O PROBLEMA: Por favor, cite sem alterações o trecho do texto sobre cardiopatia congênita que começa nas palavras "O caso de Mariah" e termina logo depois de "a crianças cardiopatas.".

TRECHO PARA REVISÃO:
----

Segundo ela, depois do procedimento, a filha terá uma vida normal, dispensando os cuidados que a condição exige da família hoje, já que uma simples gripe pode evoluir para um quadro de infecção respiratória grave. “Ela tem consultas de controle rigoroso, toma medicação todos os dias e, principalmente, recebe muito amor”, afirma a mãe, ressaltando que a bebê é um milagre: “Desde o diagnóstico, não tivemos nenhuma intercorrência. Ela teve alta e segue fazendo acompanhamento com um cardiologista pediátrico no Centro de Referência em Especialidades Divino Ferreira Braga enquanto aguardamos a tão sonhada vaga para a cirurgia de correção”, completa Suelen. 

Incidência

O caso de Mariah Yasmin engrossa as estatísticas nacionais: a cada cem bebês nascidos no Brasil, um apresenta algum tipo de cardiopatia congênita, como são chamadas as anomalias na estrutura ou na função do coração decorrentes de uma malformação ainda na fase embrionária. Essa média resulta em 29 mil a 30 mil novos casos por ano no país, de acordo com o Ministério da Saúde.

Apesar dos números elevados, a condição ainda é pouco conhecida, o que motivou a instituição do Dia Nacional de Conscientização da Cardiopatia Congênita, celebrado em 12 de junho, por conta do Dia dos Namorados, data romântica que faz alusão ao coração. O objetivo, segundo o governo federal, é propagar informações sobre sinais e sintomas, bem como incentivar doações para apoiar pesquisas e instituições de atendimento a crianças cardiopatas.

Segundo o cardiologista pediátrico e coordenador da neonatologia do CMI, Dinamar dos Santos Neto, a identificação dessa condição pode ser feita ainda na gestação ou após o nascimento, com o teste do coraçãozinho, como ocorreu com Mariah. “Por isso, é fundamental um pré-natal bem-feito. O ultrassom morfológico já fornece pistas e, a partir delas, pode-se solicitar um ecocardiograma fetal.”, frisa o médico.

----

REGISTROS:
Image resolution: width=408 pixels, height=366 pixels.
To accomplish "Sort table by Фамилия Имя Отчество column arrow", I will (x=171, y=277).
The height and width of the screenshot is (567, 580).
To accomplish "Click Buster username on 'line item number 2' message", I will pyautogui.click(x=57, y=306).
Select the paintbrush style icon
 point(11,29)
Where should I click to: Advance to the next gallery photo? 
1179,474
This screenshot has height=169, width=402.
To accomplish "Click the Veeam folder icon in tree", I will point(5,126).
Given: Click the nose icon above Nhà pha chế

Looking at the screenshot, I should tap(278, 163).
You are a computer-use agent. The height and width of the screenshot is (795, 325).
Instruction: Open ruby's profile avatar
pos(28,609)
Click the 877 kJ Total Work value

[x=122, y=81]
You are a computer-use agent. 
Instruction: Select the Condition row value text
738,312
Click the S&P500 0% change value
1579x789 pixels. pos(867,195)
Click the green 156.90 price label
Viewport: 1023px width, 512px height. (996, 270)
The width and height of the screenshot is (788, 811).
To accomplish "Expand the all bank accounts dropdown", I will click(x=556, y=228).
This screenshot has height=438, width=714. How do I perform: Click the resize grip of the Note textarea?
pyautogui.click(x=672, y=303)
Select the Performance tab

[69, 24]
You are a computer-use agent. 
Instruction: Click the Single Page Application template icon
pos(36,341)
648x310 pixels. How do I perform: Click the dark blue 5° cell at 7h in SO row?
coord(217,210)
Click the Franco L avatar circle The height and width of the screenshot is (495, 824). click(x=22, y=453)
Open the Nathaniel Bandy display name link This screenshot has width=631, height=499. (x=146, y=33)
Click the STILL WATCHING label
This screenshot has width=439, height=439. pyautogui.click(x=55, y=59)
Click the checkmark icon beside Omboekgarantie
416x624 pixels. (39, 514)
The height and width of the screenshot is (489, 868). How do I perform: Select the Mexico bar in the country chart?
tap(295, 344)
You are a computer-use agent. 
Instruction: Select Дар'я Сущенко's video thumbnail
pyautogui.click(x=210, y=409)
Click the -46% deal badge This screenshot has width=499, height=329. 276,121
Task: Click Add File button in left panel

----

SOLUÇÃO DA TAREFA:
O caso de Mariah Yasmin engrossa as estatísticas nacionais: a cada cem bebês nascidos no Brasil, um apresenta algum tipo de cardiopatia congênita, como são chamadas as anomalias na estrutura ou na função do coração decorrentes de uma malformação ainda na fase embrionária. Essa média resulta em 29 mil a 30 mil novos casos por ano no país, de acordo com o Ministério da Saúde.

Apesar dos números elevados, a condição ainda é pouco conhecida, o que motivou a instituição do Dia Nacional de Conscientização da Cardiopatia Congênita, celebrado em 12 de junho, por conta do Dia dos Namorados, data romântica que faz alusão ao coração. O objetivo, segundo o governo federal, é propagar informações sobre sinais e sintomas, bem como incentivar doações para apoiar pesquisas e instituições de atendimento a crianças cardiopatas.